Author:  Grace Bauer

Nacogdoches, Texas. Stephen F. Austin University Press. 2014. ISBN 9781622880416 

Nowhere All at OnceGrace Bauer, in her newest collection (forty-nine poems in four numbered parts), anticipates old age, ill health, and mortality. She has published three full-length collections previously as well as several chapbooks. Having moved from state to state, she now lives in Lincoln, Nebraska, but doesn’t like the lack of changes in the small city and wishes to escape reality. Her dream world matters most, and through her writing she is able “to recover from this world.” 

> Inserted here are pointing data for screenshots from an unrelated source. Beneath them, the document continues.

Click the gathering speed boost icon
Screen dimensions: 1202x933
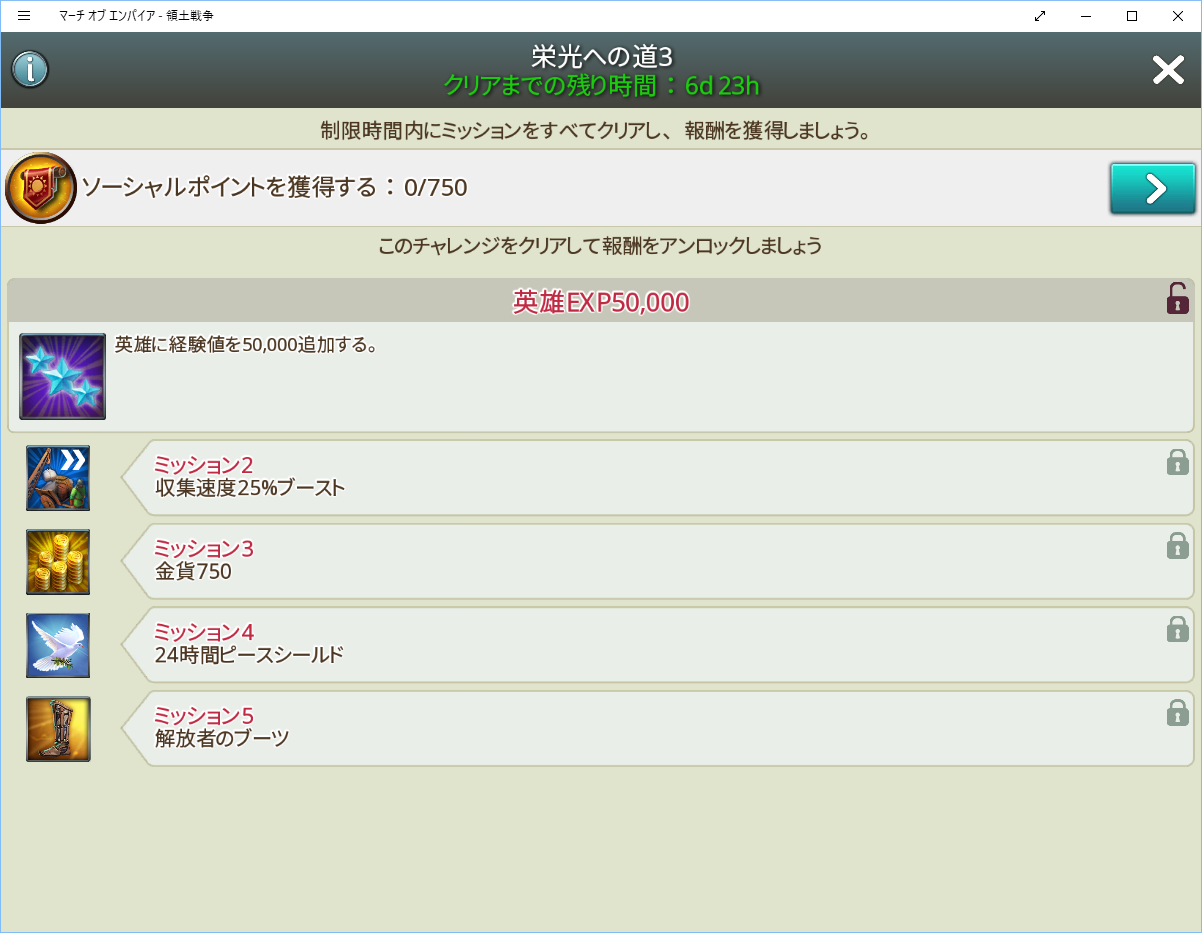tap(58, 478)
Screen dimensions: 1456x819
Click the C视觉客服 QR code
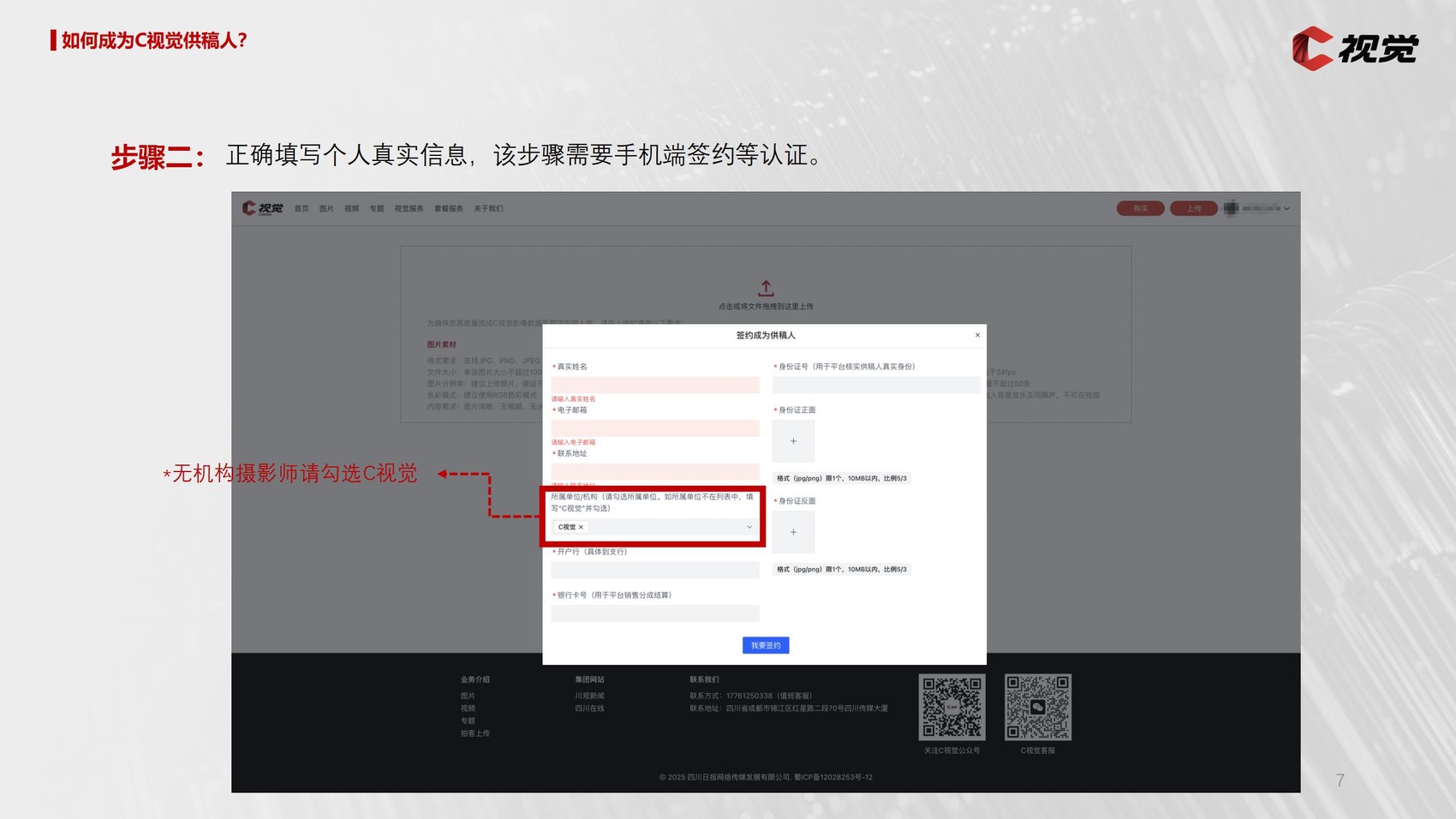pyautogui.click(x=1037, y=707)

Many of her poems are formal, as in “Great Plains Prayer” (corn, Omaha steaks, Czech culture, tornadoes), “Slacker’s Prayer” (praising “the blizzard for a day at home”), “Blue Monday Prayer” (wasting time on “mundane” work vs. no time for “good works”), “Unrepentant Prayer” (her “last confession was ten poems ago”), or “Mood Swing Prayer” (menopause—“grant me shorter hot flashes”). She is both serious and satirical here, reminiscent of her collection The Women at the Well, a retelling of women’s stories from the Bible. Besides prayers she has sonnets, elegies (in “Breakfast Elegy,” she is afraid of sudden, unexpected death), a ghazal, an epistle (the absurdity of writing a recommendation letter to a complete stranger), and two prose poems. Otherwise, she writes in free-verse stanzas of varied length.

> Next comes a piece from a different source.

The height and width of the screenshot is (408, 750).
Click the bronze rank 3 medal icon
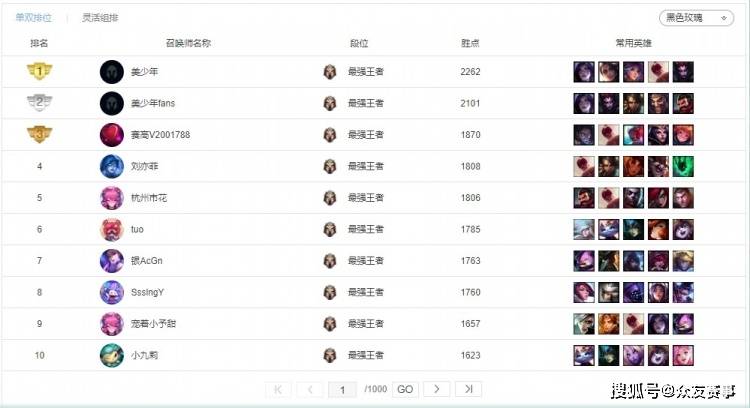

In “Brief,” she addresses an uncle who didn’t add any “branches / to the family tree”; neither has she, speaking openly about not having children. Like the bat who is “crippled [she is] determined / to survive,” and she is not afraid of it, as women living alone often are. She enjoys good-looking waiters but is shocked by the tattooed body of a waitress who is “a work of art,” rejecting the unfamiliar aspects of youth. Still, sexuality intrigues her, and she slips in an erotic poem, “Make Me Vera Wang,” about “Designer vaginas [which] are all the rage / . . . in Hollywood!” Living alone can be dangerous; one could slip and fall, feel helpless, unable to reach anyone for help. “Close Call” bruises are a reminder of what could have happened. “Detours” laments that she can’t buy a sports car as she has never learned to drive a stick shift; her fantasy will remain unfulfilled. She asks for “a table for one” at a Comfort Inn. Still, she doesn’t feel resentment toward men and doesn’t “want to destroy them,” like a snake.

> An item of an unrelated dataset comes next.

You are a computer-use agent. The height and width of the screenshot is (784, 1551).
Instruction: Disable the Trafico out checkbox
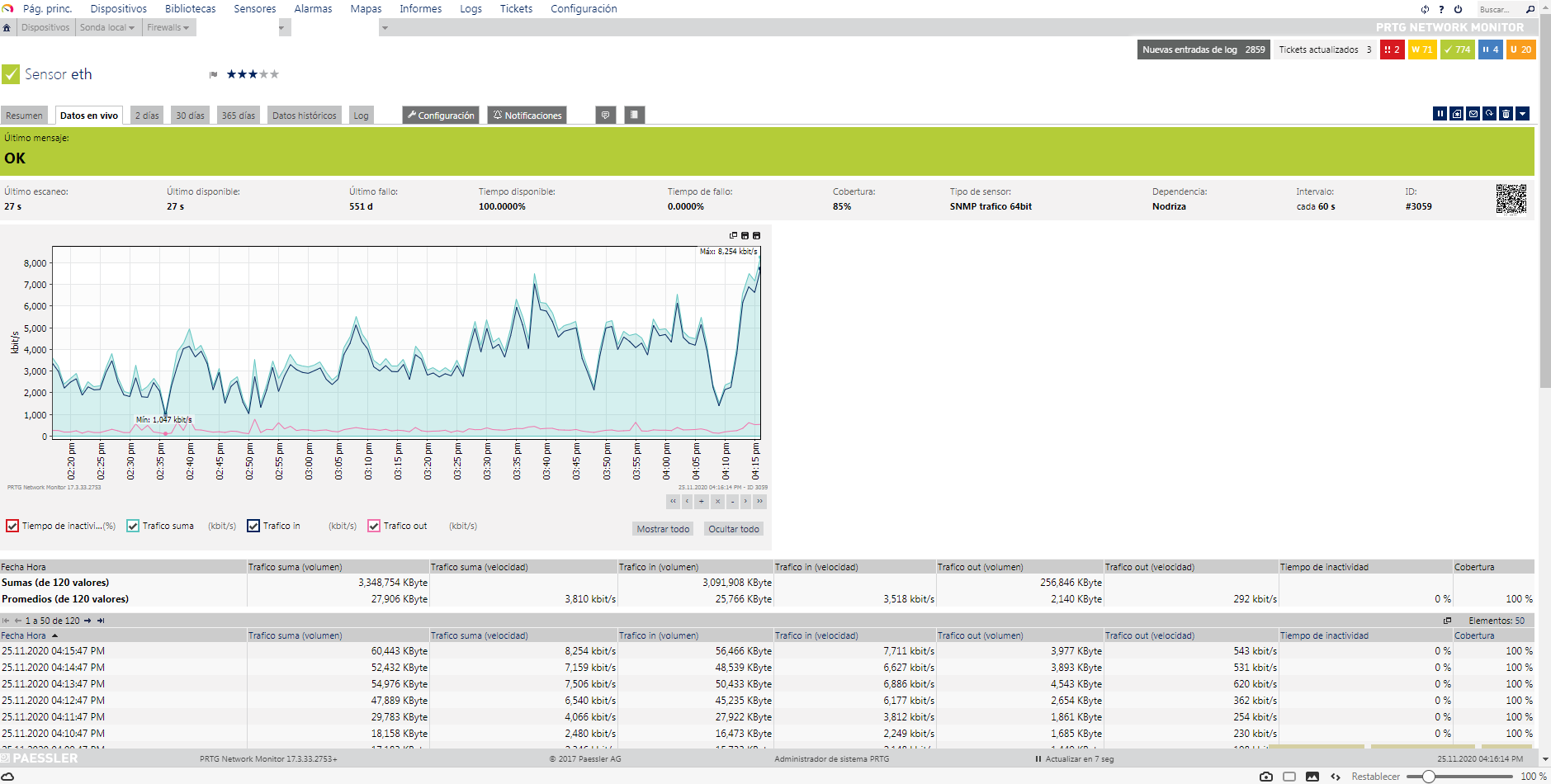click(x=374, y=526)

Using the third person, she distances herself from the poems, but she is still speaking about herself, as in “Still Life Is Red,” in which a woman who is listening to a cardinal asks, “Did she want those birds to be / the last thing she laid eyes on?”—in a way anticipating what’s to come after she dies, “a summer day scattered / with sunflowers. Blooming without her.” She ends the book with an elegy in which she mourns the dead who will never return to their familiar people and places. With these poems Grace Bauer solidifies her status as a spiritual, feminist, and mature poet.